/~r/sysadmin/ Have you tried turning it on and off again?

Does your file syncing tool have these features?

It’s a common misconception that building a file syncing tool like Dropbox is easy. File systems have a lot of features that most people don’t use or think about regularly. So every time a new cloud storage company starts, everyone only looks at how much free space they offer.

Here are a few features of file syncing tools, other than capacity, that your file syncing provider should provide. I’ll also describe how Dropbox handles each of these, based on my experience as a user.

Case-sensitive vs case-insensitive filesystems

OS X is notoriously case-insensitive when resolving file names. However, HFS+ will remember the case of file and directory names, so if you create a file named “sCReensHOTs”, it should stay that way. On the other hand, Windows’s NTFS is case-sensitive, and will treat “foo.TXT” and “foo.txt” as different files, although not all applications will correctly handle multiple files that differ only in case. Linux is case-sensitive as well, as required in POSIX.

Dropbox takes the OS X stance when it comes to case-sensitivity. It forbids two names that differ only in case, and it will sync the case of names (in most cases).
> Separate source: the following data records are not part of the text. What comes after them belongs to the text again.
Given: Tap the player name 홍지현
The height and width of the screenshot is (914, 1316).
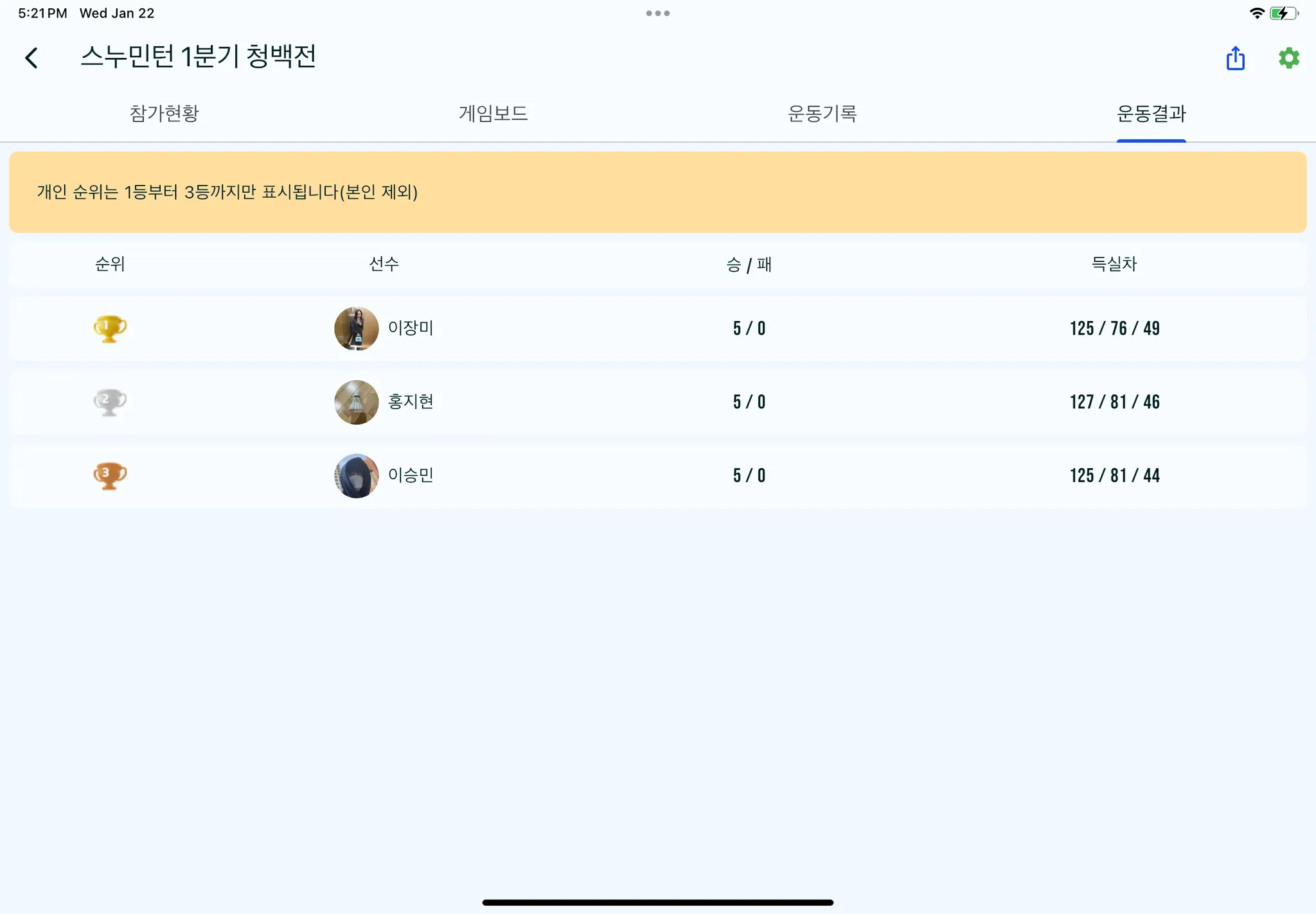Looking at the screenshot, I should click(x=411, y=402).
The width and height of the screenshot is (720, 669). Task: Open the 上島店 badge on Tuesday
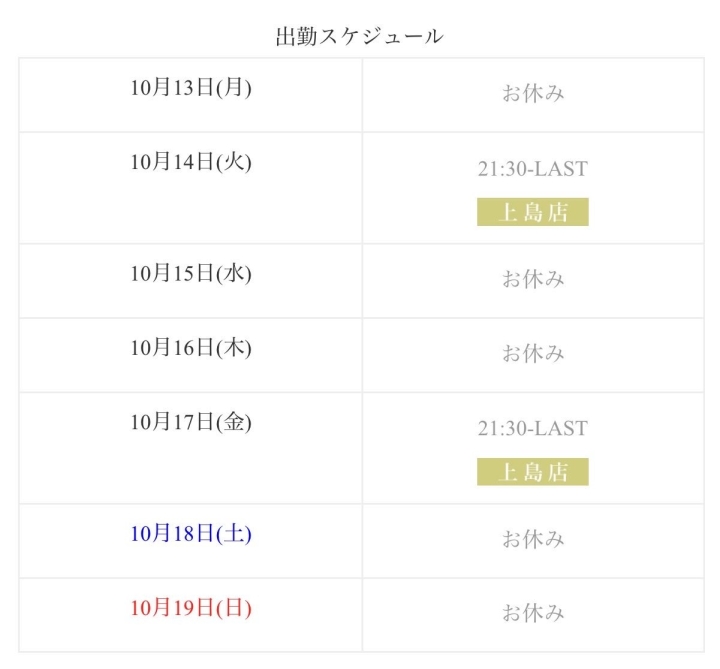(x=533, y=212)
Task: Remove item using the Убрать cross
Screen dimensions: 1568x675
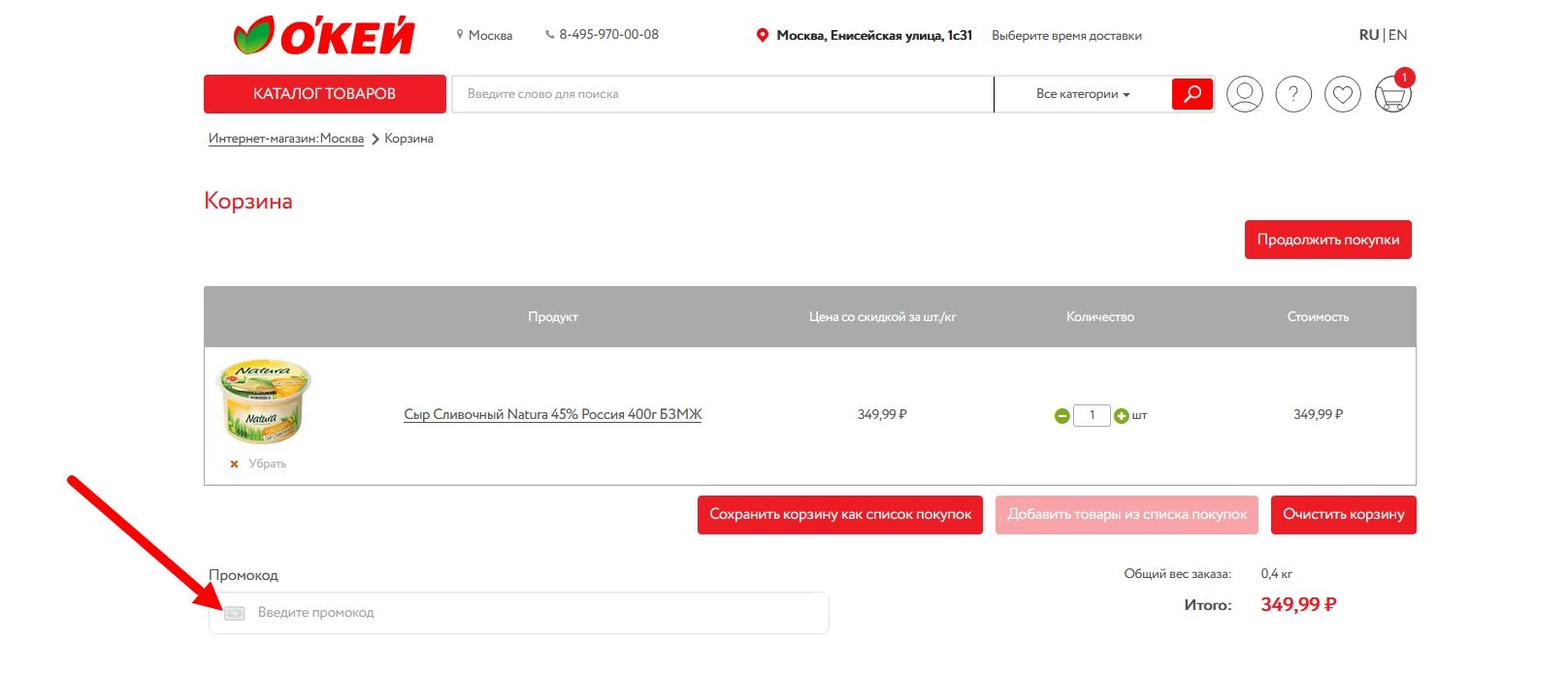Action: (235, 465)
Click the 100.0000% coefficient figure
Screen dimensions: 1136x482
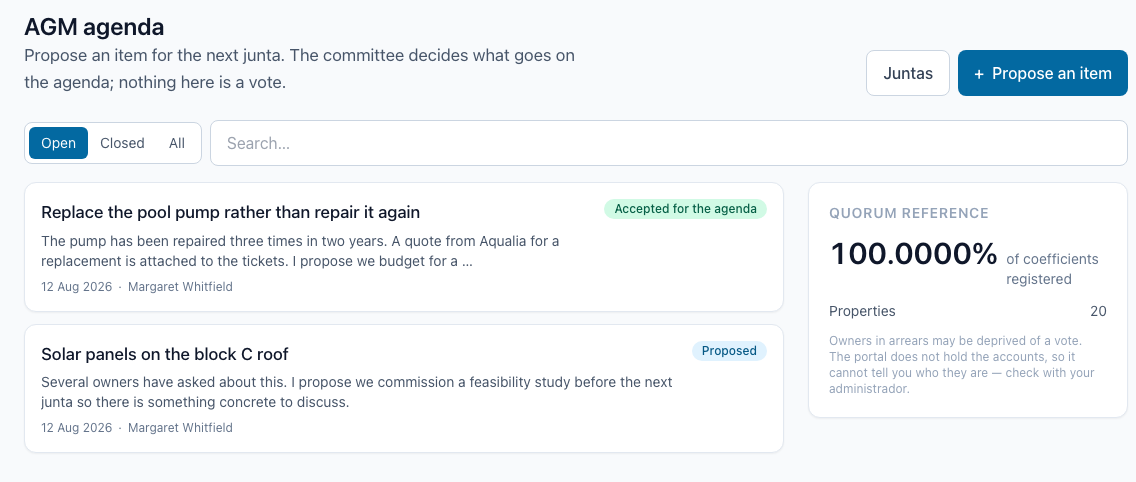[x=914, y=254]
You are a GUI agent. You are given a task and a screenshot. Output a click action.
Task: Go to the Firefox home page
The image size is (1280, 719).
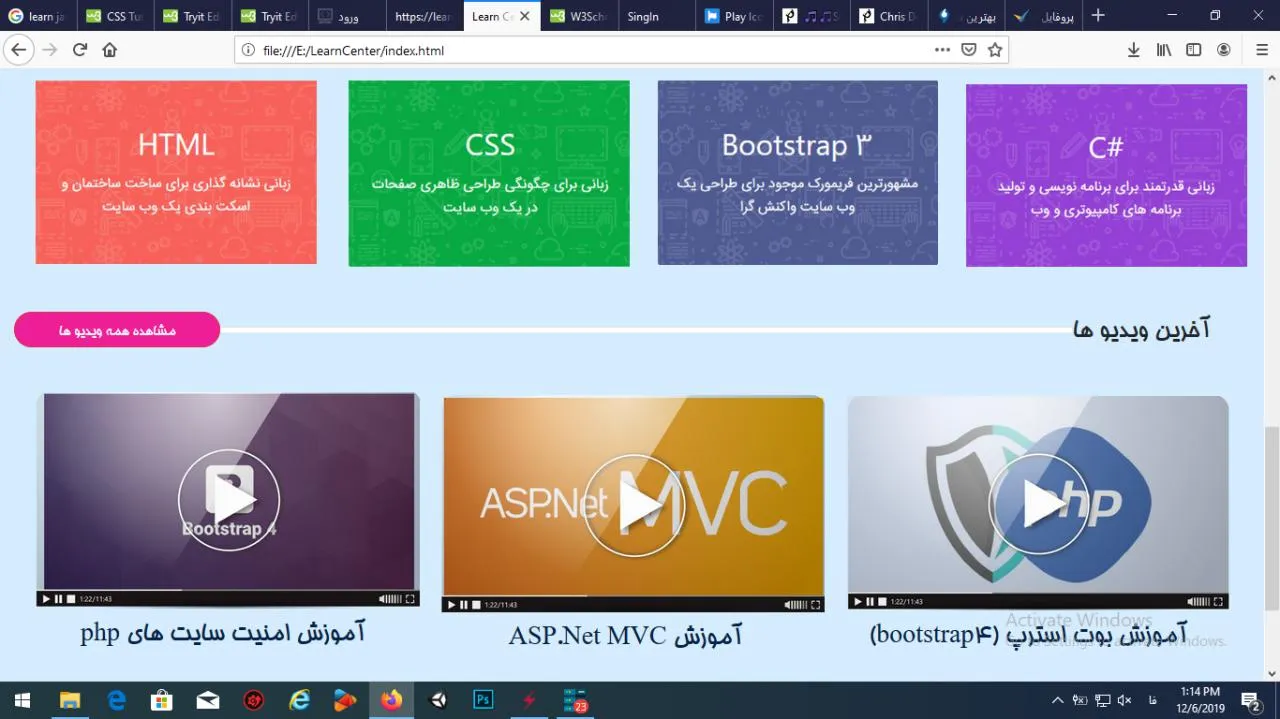point(110,50)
Google Drive allows any number of duplicate names, so this is a moot point.

File permissions (especially the executable bit)
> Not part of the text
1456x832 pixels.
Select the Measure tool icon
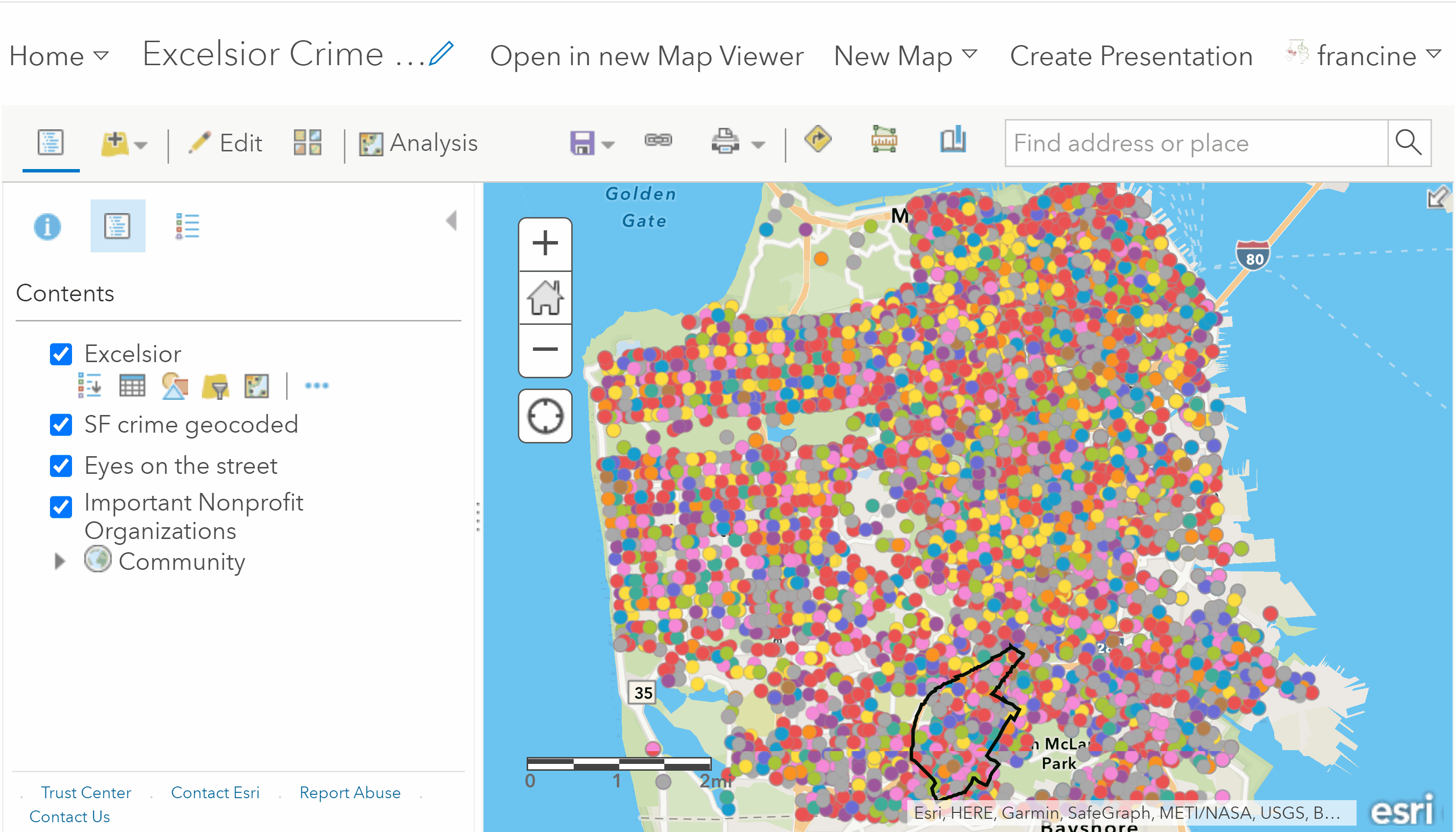(884, 141)
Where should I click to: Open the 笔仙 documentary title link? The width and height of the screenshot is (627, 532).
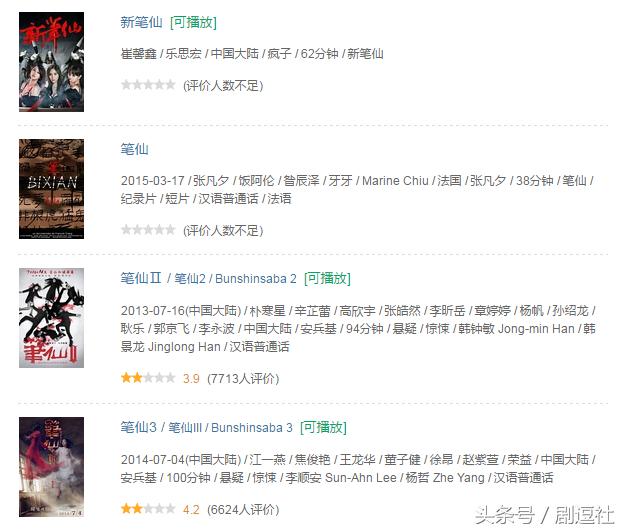(x=134, y=149)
UNIX permissions (read, write, execute) are supported on OS X and Linux, but not on Windows (neither NTFS or FAT will support them). As far as I know, Dropbox will sync the user’s executable bit (whenever possible), but will ignore all of the other permissions bits. Most users won’t ever need to use these permission bits. The ones that do, well, they usually only care about the user executable bit (0500) anyway, except possibly in server contexts.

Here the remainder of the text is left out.